> [Task brief]: Extract each line from the entries below that has the string "Przejdź" in it.

[Dataset entries]
++++++++

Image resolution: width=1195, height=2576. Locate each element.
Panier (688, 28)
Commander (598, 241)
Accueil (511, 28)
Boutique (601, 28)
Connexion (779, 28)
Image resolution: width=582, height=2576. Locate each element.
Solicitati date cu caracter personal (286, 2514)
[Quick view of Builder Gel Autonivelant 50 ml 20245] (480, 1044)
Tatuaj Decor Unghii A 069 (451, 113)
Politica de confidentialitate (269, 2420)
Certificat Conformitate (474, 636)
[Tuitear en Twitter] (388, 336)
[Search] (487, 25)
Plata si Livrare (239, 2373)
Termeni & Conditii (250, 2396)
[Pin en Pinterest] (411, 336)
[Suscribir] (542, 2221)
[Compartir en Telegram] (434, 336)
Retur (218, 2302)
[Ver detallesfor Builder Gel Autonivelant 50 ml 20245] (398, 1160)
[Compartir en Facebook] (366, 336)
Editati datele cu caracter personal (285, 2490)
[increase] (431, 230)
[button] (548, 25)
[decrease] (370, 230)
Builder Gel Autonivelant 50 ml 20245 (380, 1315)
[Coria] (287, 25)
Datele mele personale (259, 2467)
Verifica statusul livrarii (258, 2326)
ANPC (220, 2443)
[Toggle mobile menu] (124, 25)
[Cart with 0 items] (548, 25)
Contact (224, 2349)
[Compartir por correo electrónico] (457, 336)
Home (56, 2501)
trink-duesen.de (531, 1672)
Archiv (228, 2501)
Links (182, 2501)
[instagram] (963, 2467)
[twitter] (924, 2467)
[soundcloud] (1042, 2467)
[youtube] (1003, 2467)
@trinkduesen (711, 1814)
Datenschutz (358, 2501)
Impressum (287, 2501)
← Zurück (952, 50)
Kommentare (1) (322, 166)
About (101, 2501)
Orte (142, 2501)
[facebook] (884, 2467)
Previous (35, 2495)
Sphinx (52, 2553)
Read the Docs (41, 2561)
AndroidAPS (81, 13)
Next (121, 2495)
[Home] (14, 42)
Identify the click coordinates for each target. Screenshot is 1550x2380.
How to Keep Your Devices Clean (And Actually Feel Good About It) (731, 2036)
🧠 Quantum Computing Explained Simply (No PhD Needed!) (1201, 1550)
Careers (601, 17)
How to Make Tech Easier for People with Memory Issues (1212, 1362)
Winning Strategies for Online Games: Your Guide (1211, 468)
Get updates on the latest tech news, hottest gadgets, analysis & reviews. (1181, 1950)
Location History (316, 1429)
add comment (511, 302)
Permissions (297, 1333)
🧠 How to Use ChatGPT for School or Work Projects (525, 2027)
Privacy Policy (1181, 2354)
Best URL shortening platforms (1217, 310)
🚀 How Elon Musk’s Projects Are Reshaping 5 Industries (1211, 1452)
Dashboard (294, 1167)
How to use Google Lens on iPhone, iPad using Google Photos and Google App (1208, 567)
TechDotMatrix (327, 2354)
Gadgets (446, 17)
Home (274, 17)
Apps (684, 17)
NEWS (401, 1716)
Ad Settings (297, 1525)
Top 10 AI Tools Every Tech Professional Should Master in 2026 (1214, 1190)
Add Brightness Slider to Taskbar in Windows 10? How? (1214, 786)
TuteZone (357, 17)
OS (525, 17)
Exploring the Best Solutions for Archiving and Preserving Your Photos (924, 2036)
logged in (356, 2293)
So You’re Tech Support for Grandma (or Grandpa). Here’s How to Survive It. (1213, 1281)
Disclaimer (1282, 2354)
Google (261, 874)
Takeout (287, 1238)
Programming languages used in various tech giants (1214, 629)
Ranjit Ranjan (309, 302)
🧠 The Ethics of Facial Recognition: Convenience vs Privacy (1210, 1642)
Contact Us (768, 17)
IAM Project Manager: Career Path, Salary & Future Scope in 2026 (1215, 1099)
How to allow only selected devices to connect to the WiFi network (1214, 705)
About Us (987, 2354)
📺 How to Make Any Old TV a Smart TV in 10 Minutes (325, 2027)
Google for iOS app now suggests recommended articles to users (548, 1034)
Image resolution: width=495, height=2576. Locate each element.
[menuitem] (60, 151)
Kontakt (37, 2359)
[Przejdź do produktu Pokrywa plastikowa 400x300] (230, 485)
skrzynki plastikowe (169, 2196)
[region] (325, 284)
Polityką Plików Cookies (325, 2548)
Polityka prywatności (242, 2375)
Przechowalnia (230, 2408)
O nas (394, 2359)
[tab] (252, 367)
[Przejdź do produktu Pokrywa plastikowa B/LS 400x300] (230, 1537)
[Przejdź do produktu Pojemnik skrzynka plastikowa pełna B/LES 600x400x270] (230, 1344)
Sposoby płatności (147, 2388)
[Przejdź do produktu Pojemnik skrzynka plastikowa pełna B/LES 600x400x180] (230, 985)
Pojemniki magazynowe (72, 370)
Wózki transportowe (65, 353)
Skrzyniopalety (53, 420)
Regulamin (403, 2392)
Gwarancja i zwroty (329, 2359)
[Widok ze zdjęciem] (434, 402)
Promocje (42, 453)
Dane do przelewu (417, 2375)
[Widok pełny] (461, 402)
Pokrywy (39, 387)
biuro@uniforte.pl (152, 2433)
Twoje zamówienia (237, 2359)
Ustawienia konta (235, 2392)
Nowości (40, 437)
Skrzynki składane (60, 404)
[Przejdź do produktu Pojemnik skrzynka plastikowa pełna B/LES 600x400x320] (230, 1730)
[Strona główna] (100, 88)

++++++++

> [Response below]:
[Przejdź do produktu Pokrywa plastikowa 400x300] (230, 485)
[Przejdź do produktu Pokrywa plastikowa B/LS 400x300] (230, 1537)
[Przejdź do produktu Pojemnik skrzynka plastikowa pełna B/LES 600x400x270] (230, 1344)
[Przejdź do produktu Pojemnik skrzynka plastikowa pełna B/LES 600x400x180] (230, 985)
[Przejdź do produktu Pojemnik skrzynka plastikowa pełna B/LES 600x400x320] (230, 1730)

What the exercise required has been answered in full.